For the first time in over 150 years a litter of wild wolves was born in Germany this spring. These pups live in Lower Saxony at a military training ground, appropriately northeast of Wolfsburg. There are estimated to be about a hundred wolves in the country at this time and they are strongly protected. A wolf was shot in western Germany this summer and a reward of 1,000 euros was offered for the capture of the culprit, who will forfeit their hunting license as well. I’m thankful to know that justice does exist.

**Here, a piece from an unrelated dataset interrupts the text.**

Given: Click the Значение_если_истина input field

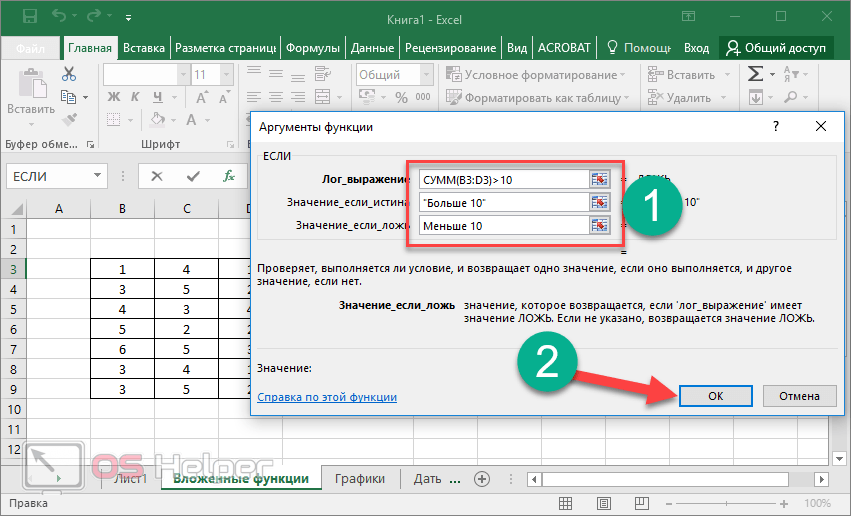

A wolf book geared for youths, but one that will be loved by all ages, will be available soon. This book is called Running For Home, and I’m grateful to have had the privilege of being its editor. The story takes place in Yellowstone, and is about Chinook, a rambunctious young wolf and Wapiti, a courageous elk, as well as Mochni the raven and other characters. We follow these animals through their infancy, youth and adulthood, and we witness their trials as they struggle to survive. The illustrations are imaginative and inspiring.This book will be a great resource in educating kids and adults about wolves and their role in the environment. Watch the Running For Home Facebook page for updates.

Boise

Boise, the little lone wolf cub found by hikers in central Idaho, is alive and well in Busch Gardens of Virginia. While some maintain a captive life is no better than being dead, I disagree. The wolves I raised were so clearly happy so much of the time. And they were well cared for, receiving the best food, nice housing, and lots of long, meandering walks with me. While it would have been best if Boise had been reunited with his family, he is living a safe and rather trouble free life at Busch Gardens. And at the same time, he’s helping educate people that the myth of the Big Bad Wolf is truly only a myth.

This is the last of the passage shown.